### YOUR OBJECTIVE
Return, from the lines below, each one that includes the word "Latest".

### DATA LISTING
···

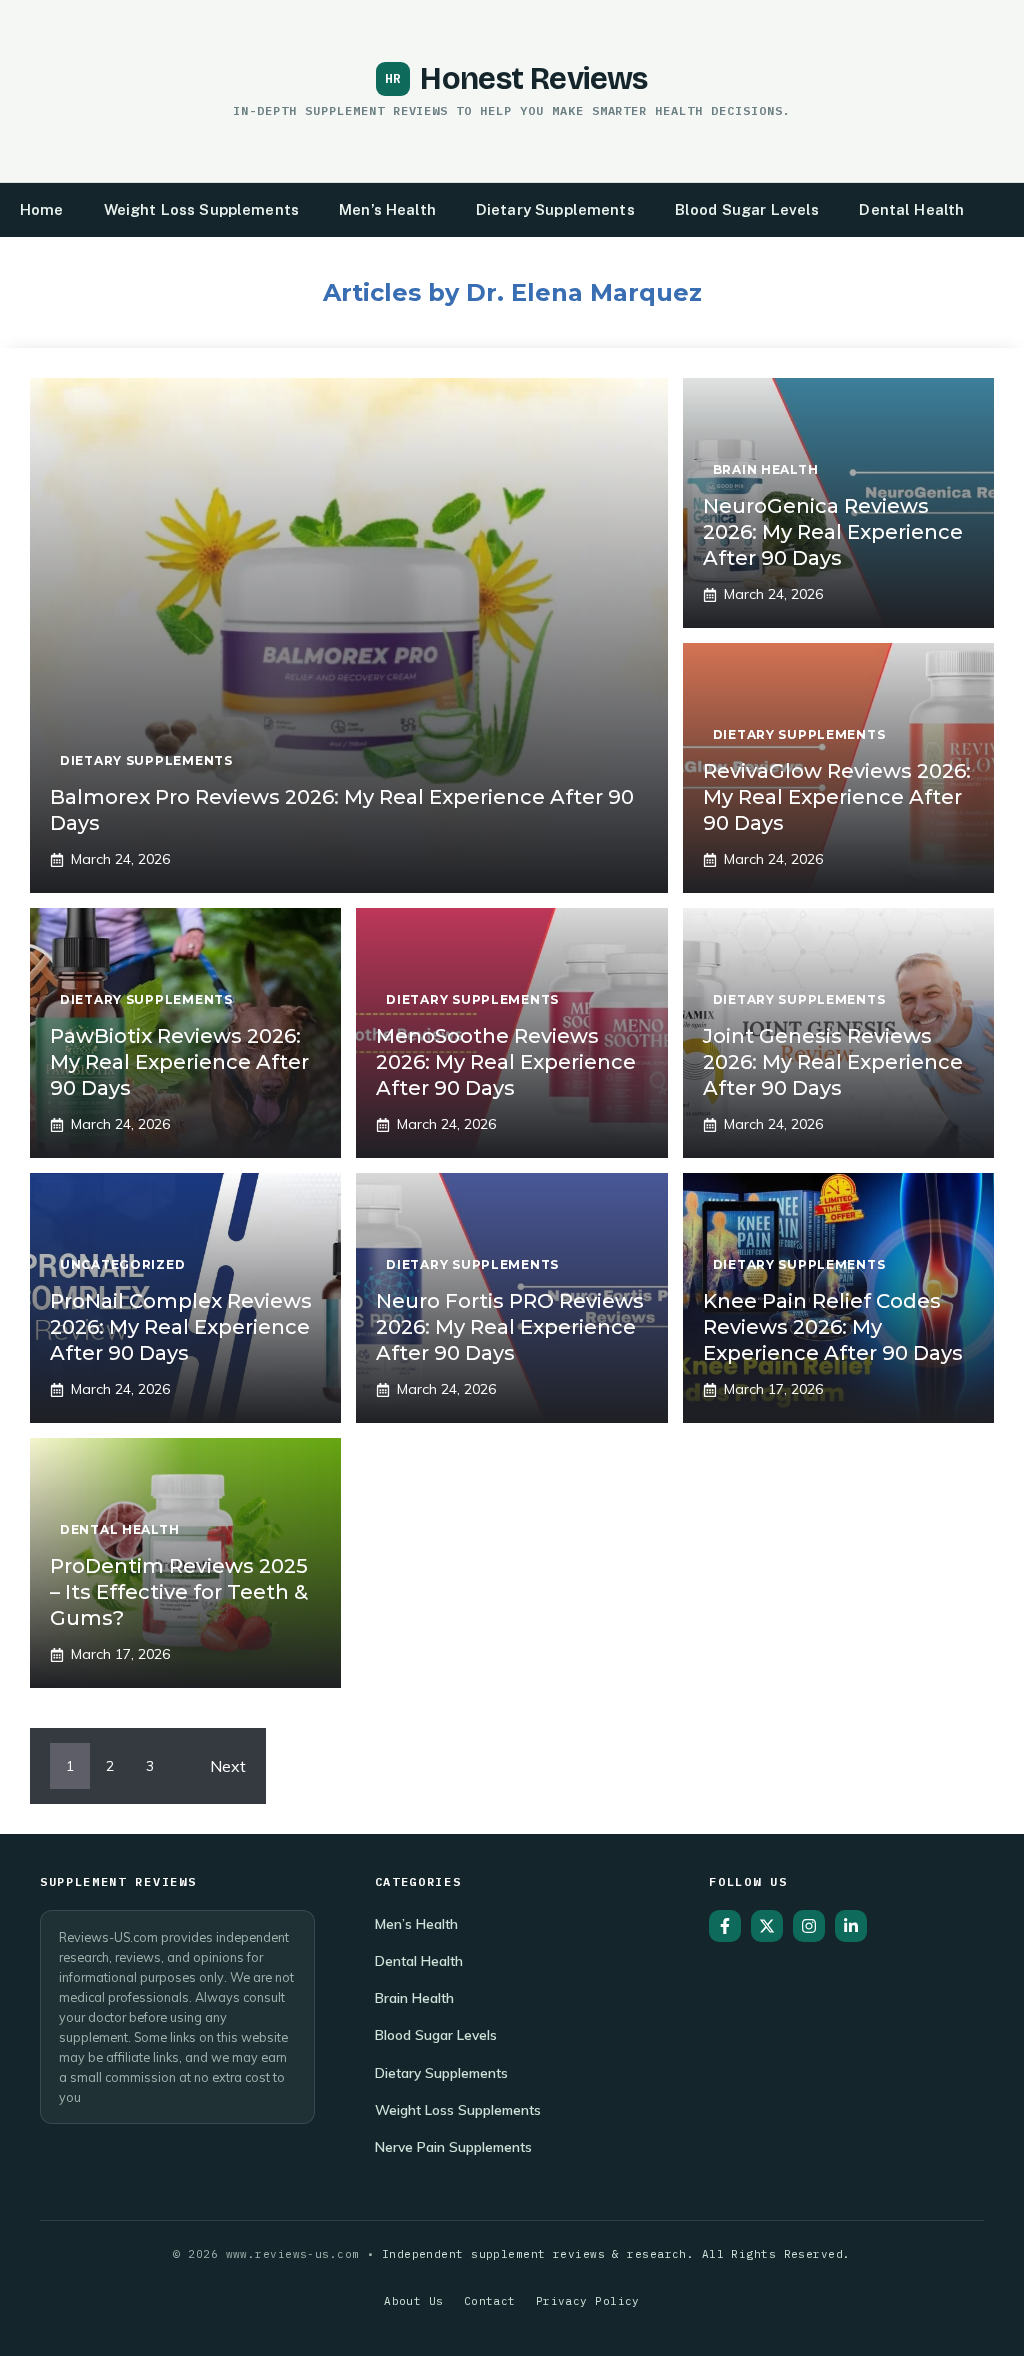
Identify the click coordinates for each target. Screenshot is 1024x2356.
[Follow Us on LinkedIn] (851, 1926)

···

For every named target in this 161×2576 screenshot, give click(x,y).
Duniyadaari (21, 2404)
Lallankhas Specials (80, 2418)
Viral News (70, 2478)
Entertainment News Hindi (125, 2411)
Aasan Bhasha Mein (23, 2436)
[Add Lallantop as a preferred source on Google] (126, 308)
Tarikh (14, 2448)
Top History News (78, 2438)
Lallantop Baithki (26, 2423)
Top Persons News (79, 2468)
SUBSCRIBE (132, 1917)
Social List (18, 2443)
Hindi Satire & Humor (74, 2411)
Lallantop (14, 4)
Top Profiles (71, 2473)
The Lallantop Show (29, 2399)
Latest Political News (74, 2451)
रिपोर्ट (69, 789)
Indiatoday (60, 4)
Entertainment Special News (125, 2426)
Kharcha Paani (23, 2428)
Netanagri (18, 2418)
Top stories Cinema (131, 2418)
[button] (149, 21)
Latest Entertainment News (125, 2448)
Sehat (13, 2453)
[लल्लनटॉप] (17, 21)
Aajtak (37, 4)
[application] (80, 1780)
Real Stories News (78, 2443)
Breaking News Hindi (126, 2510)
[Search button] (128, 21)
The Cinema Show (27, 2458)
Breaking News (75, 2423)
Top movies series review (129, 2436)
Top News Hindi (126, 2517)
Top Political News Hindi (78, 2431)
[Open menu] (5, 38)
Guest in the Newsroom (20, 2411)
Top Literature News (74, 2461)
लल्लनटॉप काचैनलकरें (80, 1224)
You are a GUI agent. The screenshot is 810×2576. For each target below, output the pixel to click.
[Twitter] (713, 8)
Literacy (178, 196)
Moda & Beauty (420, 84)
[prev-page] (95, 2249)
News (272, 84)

···

### ANSWER SECTION
Latest Political News (74, 2451)
Latest Entertainment News (125, 2448)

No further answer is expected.